Honest Reporting Back in May, The Guardian posted a photo of passengers on Jerusalem’s light rail observing a minute’s silence for Israel’s Holocaust Remembrance Day. The caption, however, prompted a “correction” from The Guardian, which had originally (and correctly) referred to Jerusalem as Israel’s capital: The caption on the photograph below featuring passengers on a tram in Jerusalem observing a two-minute silence for Yom HaShoah, a day of remembrance for the 6 million Jews who died in the Holocaust, wrongly referred to the city as the Israeli capital. The Guardian style guide states: “Jerusalem is not the capital of Israel; Tel Aviv is.” (Eyewitness, 20 April, page 24).
• A correction to a picture caption said we should not have described Jerusalem as the Israeli capital. It went on to relay the advice in our style guide that the capital was Tel Aviv. In 1980 the Israeli Knesset enacted a law designating the city of Jerusalem, including East Jerusalem, as the country’s capital. In response, the UN security council issued resolution 478, censuring the “change in character and status of the Holy City of Jerusalem” and calling on all member states with diplomatic missions in the city to withdraw. The UN has reaffirmed this position on several occasions, and almost every country now has its embassy in Tel Aviv. While it was therefore right to issue a correction to make clear Israel’s designation of Jerusalem as its capital is not recognised by the international community, we accept that it is wrong to state that Tel Aviv – the country’s financial and diplomatic centre – is the capital. The style guide has been amended accordingly.
Believing The Guardian to be in clear breach of the UK Press Complaints Commission clause on accuracy, HonestReporting submitted an official complaint. To our astonishment, the PCC ruled in favor of The Guardian, stating that the newspaper was entitled to refer to Tel Aviv as Israel’s capital and was not in breach of accuracy clauses.
Despite the fact that there is no recourse for appealing a PCC ruling, HonestReporting was not prepared to let this stand. Advised by UK solicitors Asserson Law Offices, we launched legal proceedings against the PCC with the threat of a judicial review of the PCC’s decision.
In response to HonestReporting’s pressure on the PCC, The Guardian backed down from its claim, issuing a correction.
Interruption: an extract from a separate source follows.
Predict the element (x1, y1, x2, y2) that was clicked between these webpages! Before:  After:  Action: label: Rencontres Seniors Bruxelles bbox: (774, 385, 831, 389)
It also changed its style guide, which had stated that Tel Aviv is the capital of Israel, to reflect the correction.
Although The Guardian has been forced to withdraw its absurd suggestion regarding the status of Tel Aviv, the wording of The Guardian’s correction has not been agreed after the newspaper unilaterally terminated its negotiations with HonestReporting. HonestReporting still awaits a new ruling from the PCC to replace the faulty decision it issued in May and agreed to reconsider in July.
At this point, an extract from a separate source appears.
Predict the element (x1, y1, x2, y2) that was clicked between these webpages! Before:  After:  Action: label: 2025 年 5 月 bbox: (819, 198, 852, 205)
HonestReporting’s CEO Joe Hyams said in response:
This correction is a significant achievement against a newspaper that has been a major contributor to the broader delegitimization of Israel in the UK and beyond.
It is shocking that it has taken the threat of legal action to reverse a decision that was not based on reality. Nonetheless, it was vital that HonestReporting took on The Guardian and the PCC as a matter of principle, particularly at a time when Jerusalem’s status as Israel’s capital is increasingly being called into question by the media.
Now that The Guardian has admitted that it was wrong, we call on the PCC to issue a new ruling categorically stating that Tel Aviv is not Israel’s capital so that it is clear to the British media that it will not be allowed to repeat this error.